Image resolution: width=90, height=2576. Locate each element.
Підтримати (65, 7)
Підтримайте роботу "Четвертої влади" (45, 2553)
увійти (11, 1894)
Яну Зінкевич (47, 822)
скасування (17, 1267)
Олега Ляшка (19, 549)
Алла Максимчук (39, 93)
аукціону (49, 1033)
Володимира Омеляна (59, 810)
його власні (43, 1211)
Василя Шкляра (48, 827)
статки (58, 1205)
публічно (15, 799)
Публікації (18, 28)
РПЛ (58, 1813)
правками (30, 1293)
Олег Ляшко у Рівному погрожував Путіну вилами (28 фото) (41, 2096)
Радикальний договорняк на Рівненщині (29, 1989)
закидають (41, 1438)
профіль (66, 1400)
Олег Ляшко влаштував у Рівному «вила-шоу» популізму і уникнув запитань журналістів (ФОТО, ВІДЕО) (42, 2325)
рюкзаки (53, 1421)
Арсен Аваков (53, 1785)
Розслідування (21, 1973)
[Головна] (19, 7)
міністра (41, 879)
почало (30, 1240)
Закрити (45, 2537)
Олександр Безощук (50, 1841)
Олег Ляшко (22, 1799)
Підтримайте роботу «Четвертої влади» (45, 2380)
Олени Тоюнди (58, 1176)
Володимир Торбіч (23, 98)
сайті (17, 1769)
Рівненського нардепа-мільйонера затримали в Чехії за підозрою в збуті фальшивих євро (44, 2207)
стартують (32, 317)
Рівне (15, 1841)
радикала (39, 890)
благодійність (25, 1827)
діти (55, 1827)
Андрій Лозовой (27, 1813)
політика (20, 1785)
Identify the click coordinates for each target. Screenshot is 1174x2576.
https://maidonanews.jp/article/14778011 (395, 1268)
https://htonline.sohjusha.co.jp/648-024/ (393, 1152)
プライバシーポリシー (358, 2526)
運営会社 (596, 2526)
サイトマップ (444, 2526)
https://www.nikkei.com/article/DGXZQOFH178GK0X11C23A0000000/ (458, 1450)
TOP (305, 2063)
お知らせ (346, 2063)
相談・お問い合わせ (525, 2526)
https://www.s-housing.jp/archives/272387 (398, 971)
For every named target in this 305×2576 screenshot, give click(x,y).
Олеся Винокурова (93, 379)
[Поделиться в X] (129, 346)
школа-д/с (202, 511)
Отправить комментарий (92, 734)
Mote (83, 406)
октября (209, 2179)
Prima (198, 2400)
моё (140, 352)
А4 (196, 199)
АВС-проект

* PROBLEM DESCRIPTION:
Each line of the records, from the opening one through the line holding "Володимира Омеляна (59, 810)", should be restated word for word, with nothing else in the answer.

* WRITTEN ANSWER:
Image resolution: width=90, height=2576. Locate each element.
Підтримати (65, 7)
Підтримайте роботу "Четвертої влади" (45, 2553)
увійти (11, 1894)
Яну Зінкевич (47, 822)
скасування (17, 1267)
Олега Ляшка (19, 549)
Алла Максимчук (39, 93)
аукціону (49, 1033)
Володимира Омеляна (59, 810)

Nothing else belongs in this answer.